> What is being asked:
All lines from the one containing "Viewport: 1687px width, 779px height." down to the final line of the entries below: return them exactly.

•••••

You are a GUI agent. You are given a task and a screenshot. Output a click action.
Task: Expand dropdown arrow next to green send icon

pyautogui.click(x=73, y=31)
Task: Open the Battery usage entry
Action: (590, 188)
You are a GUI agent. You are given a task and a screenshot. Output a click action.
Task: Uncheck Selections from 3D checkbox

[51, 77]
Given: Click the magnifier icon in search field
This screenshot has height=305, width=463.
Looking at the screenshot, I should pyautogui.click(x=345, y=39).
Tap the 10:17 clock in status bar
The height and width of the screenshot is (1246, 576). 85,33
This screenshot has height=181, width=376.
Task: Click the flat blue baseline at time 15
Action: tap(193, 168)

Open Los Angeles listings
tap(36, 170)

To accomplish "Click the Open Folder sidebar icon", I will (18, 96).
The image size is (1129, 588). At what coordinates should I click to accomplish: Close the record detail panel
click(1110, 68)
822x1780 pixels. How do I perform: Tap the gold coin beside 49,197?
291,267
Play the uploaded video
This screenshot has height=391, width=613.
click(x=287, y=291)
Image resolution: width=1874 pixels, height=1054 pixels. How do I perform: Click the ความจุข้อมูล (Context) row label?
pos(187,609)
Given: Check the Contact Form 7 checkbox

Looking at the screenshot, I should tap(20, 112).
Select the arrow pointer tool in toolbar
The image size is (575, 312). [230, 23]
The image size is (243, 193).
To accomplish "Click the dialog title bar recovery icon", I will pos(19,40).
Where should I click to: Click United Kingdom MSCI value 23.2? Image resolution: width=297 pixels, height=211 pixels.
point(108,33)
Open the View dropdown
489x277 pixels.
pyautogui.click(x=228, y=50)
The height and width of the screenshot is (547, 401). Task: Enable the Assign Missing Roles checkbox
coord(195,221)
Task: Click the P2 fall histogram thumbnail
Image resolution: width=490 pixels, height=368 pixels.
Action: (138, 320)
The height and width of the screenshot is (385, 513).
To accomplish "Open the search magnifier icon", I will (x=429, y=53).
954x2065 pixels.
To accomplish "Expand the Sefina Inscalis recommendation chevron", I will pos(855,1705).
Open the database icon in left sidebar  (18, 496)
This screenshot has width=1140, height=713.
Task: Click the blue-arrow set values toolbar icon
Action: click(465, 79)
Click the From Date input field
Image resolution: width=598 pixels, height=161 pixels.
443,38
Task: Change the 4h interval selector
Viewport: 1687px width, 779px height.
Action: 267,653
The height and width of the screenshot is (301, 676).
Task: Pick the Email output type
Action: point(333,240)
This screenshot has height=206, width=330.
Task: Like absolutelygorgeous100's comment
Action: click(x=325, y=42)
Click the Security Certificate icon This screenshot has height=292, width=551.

•••••

> Problem solution:
Viewport: 1687px width, 779px height.
Action: 267,653
The height and width of the screenshot is (301, 676).
Task: Pick the Email output type
Action: point(333,240)
This screenshot has height=206, width=330.
Task: Like absolutelygorgeous100's comment
Action: click(x=325, y=42)
Click the Security Certificate icon This screenshot has height=292, width=551.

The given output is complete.